The input:
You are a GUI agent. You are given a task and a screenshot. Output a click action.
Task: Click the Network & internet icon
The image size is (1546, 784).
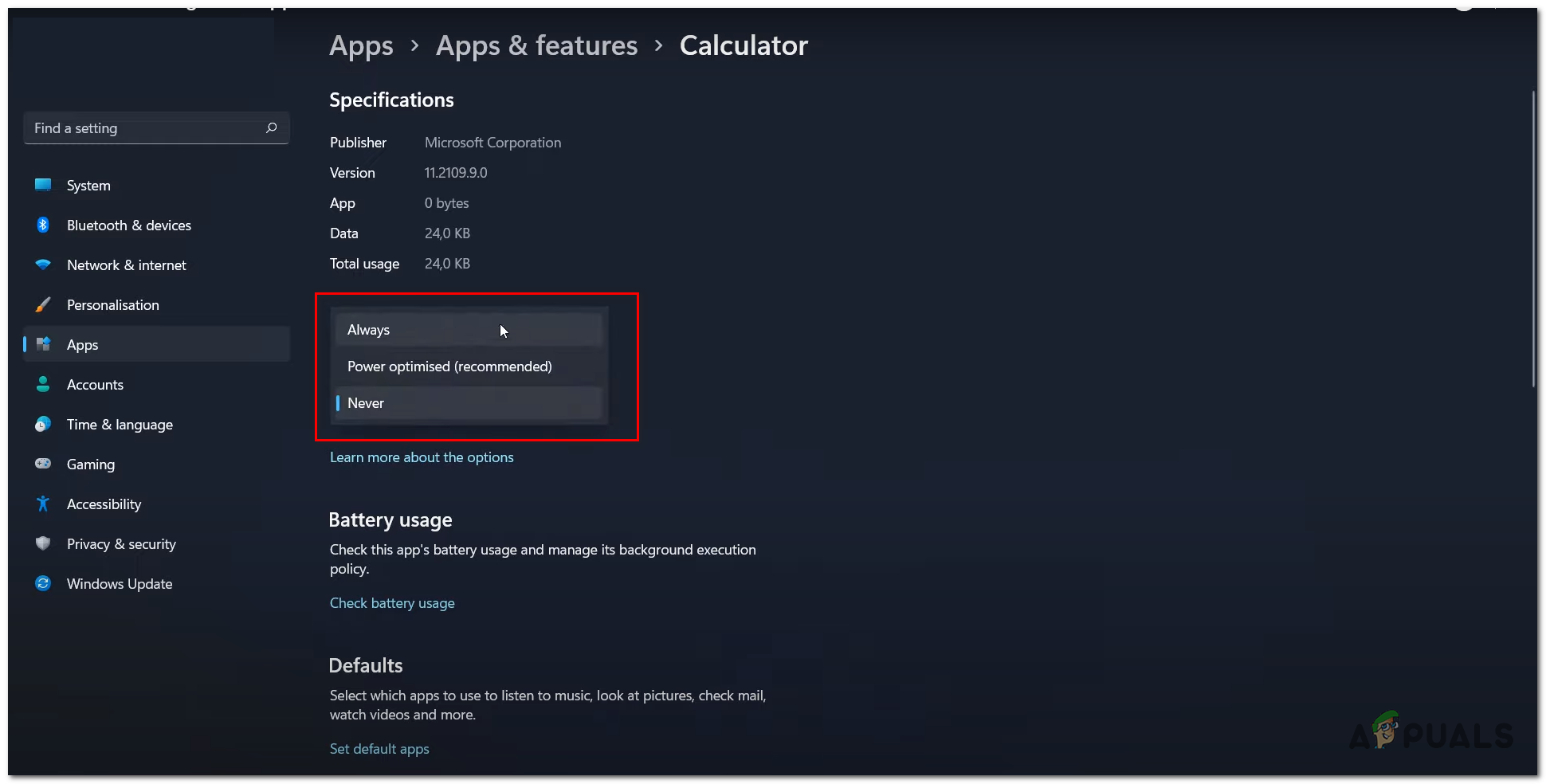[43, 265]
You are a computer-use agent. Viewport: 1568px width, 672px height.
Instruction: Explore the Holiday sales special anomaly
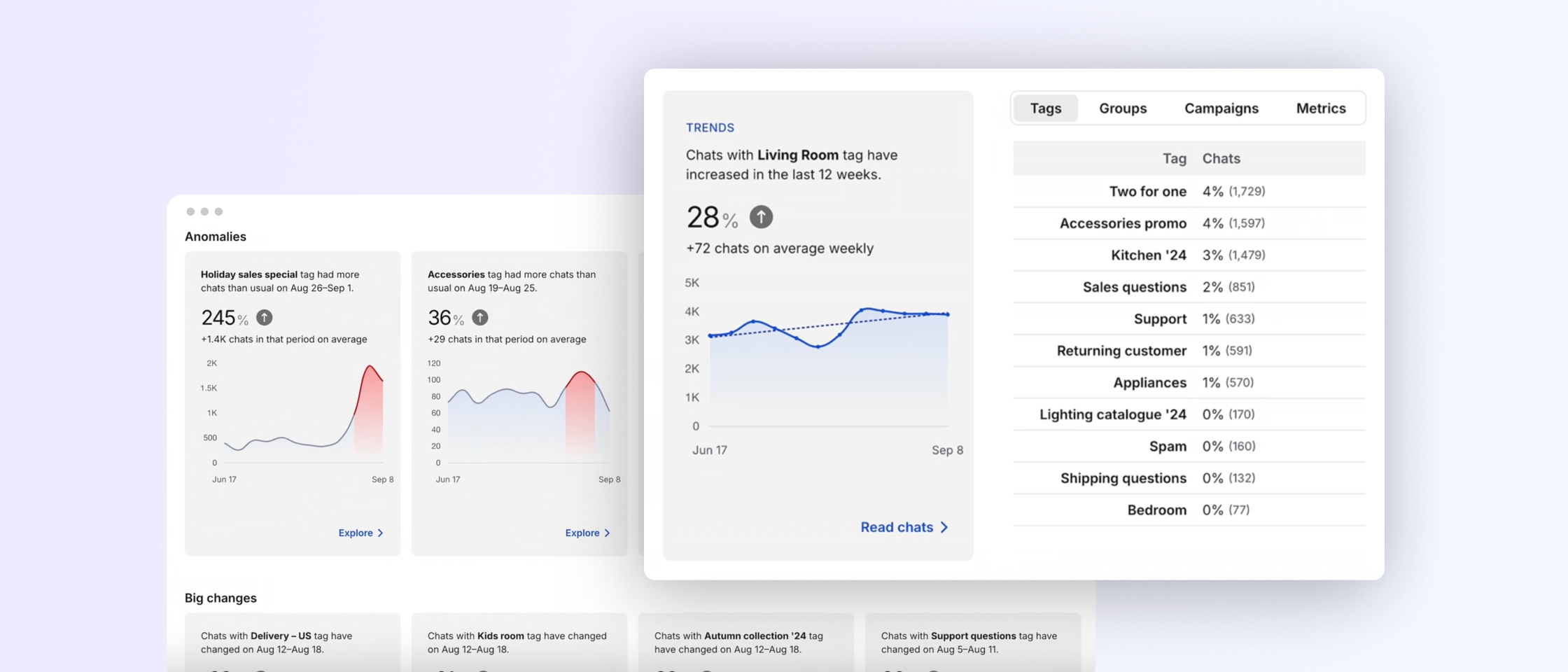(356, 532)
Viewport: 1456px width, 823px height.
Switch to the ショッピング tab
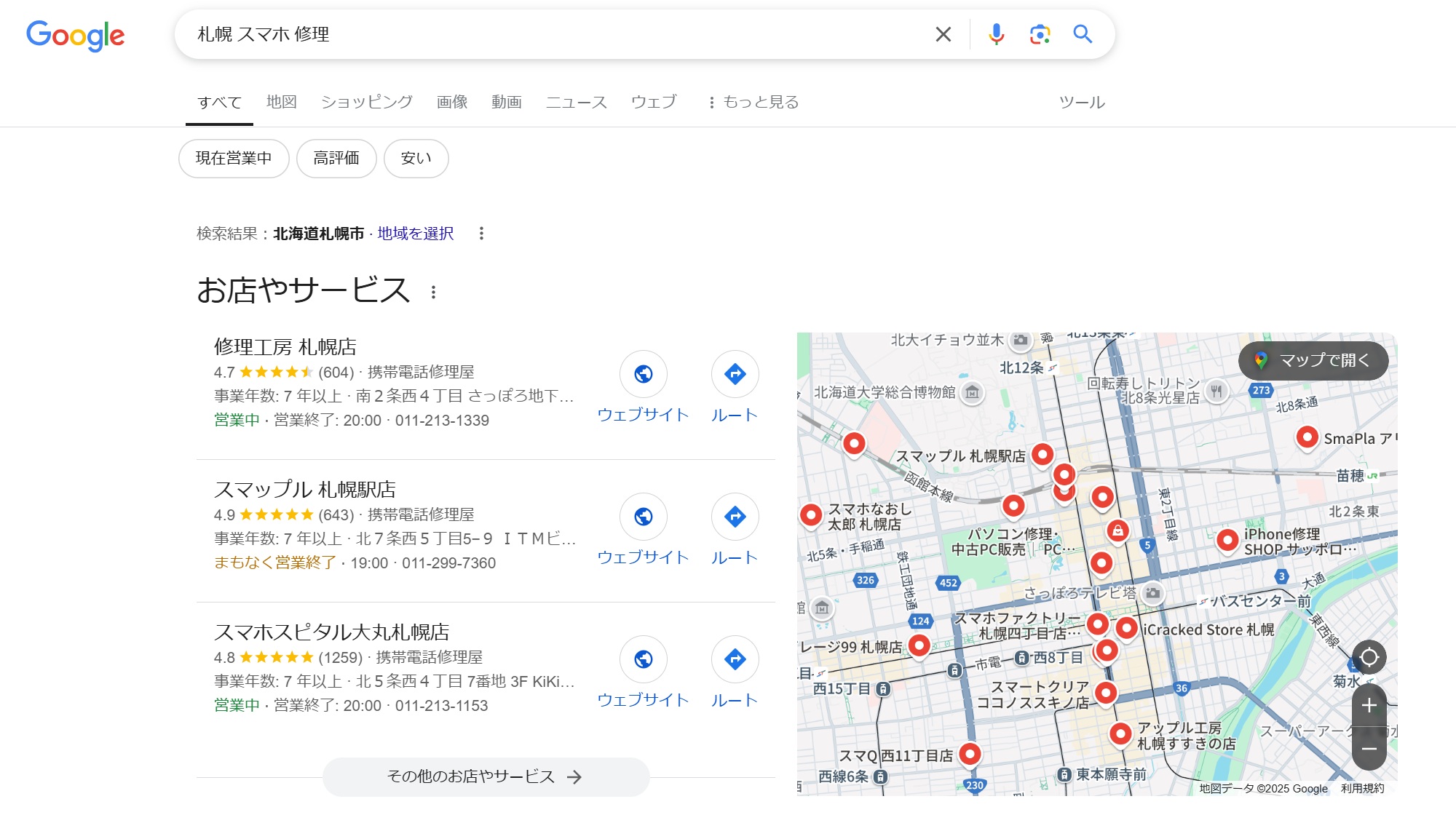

Work item: All lines with the word "Viewport" must be located in the data and copied.

Output below:
You are a computer-use agent. Viewport: 1568px width, 672px height.
Viewport: 1456px width, 823px height.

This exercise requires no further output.